Hackers succeeded in breaching SyTech, an external partner of the FSB, (Russia's national intelligence service), and captured information για τα hacking projects their. One of them was de-anonymization of Tor network traffic.
The breach took place last weekend, July 13, when a team hackers with the name 0v1ru$ broke into SyTech's Active Directory server from where they gained access to the company's entire network.
The hackers stole 7.5 TB of data, of which posted snapshots on Twitter and later shared the stolen data with the digital revolution, another hacking group that disbanded Quantum, another FSB external partner, last year.
The secret projects of FSB
According to Russian media, the archives show that SyTech has been working since 2009 on many projects for FSB and its partner Quantum.
These projects are listed below:
- Nautilus – a project for data collection από τους χρήστες των κοινωνικών δικτύων (όπως το Facebook, το MySpace και το LinkedIn).
- Nautilus-S - a project to de-anonymize Tor network traffic with the help of malicious servers.
- Reward – a project for covert infiltration of networks P2P, το πρωτόκολλο που usesin torrents.
- Mentor - a project for monitoring and retrieving emails on servers of Russian companies.
- Hope - a project to explore the topology of the Russian Internet and how it connects to other countries' networks.
- Tax-3 – a project for creation a closed intranet to store information from highly sensitive political figures, judges and local government officials, separate from the rest of the state's networks.
BBC Russia, which received the leaked data, claims that there were other older programs for researching other network protocols such as Jabber (instant messaging), ED2K (eDonkey) and OpenFT (business file transfer).
Other files posted from her account Digital Revolution Twitter claims that the FSB is monitoring students and retirees.
But while most projects seem to be just for research with modern technology, there are two that seem to have been tested in the real world.
The first is Nautilus-S, to de-anonymize Tor network traffic.
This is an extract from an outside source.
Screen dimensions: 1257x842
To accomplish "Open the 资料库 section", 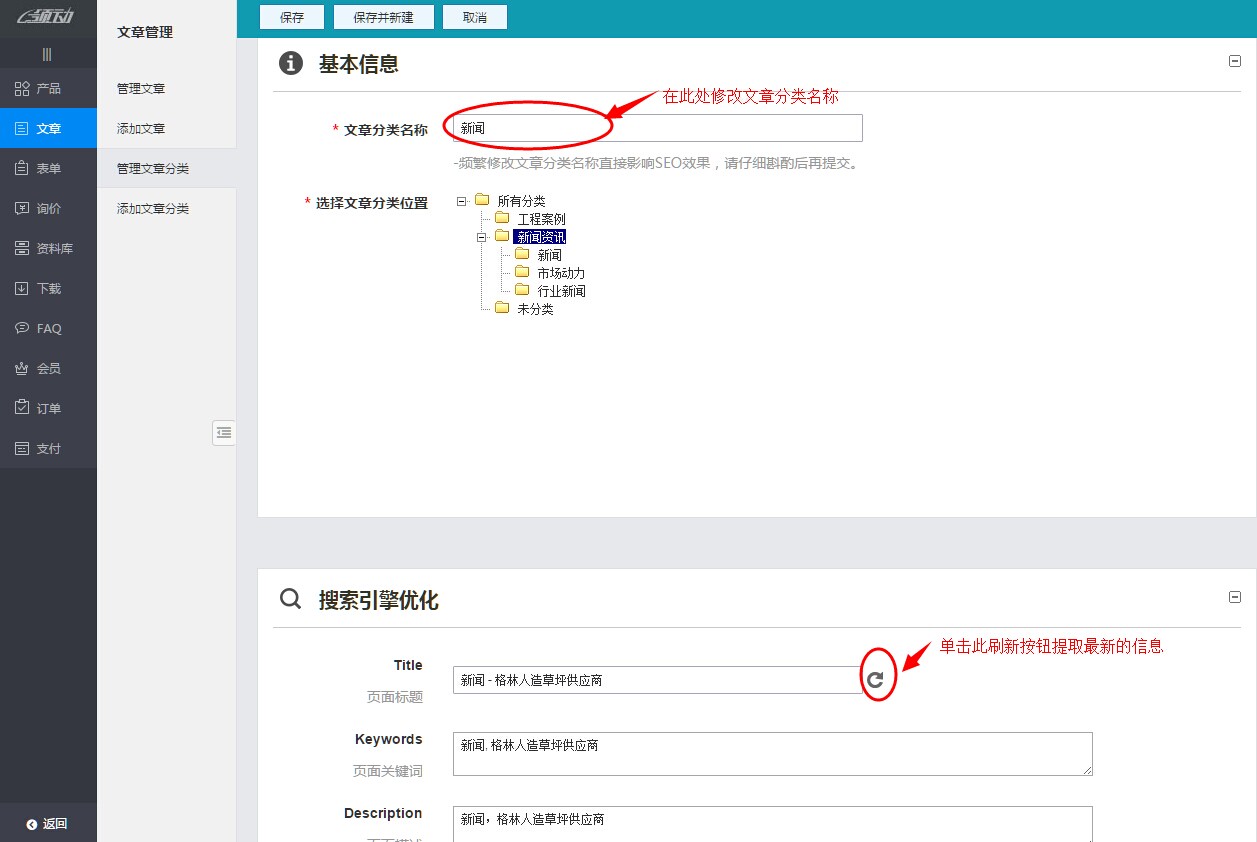I will (x=48, y=248).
BBC Russia he says that work on Nautilus-S began on 2012. Two years later, in 2014, academics from Karlstad University in Sweden, published a paper which described in detail the use of malicious nodes in the Tor network trying to decrypt the traffic.
The researchers identified 25 malicious servers, 18 of which were located in Russia and were running Tor version 0.2.2.37, the same one described in the leaked files.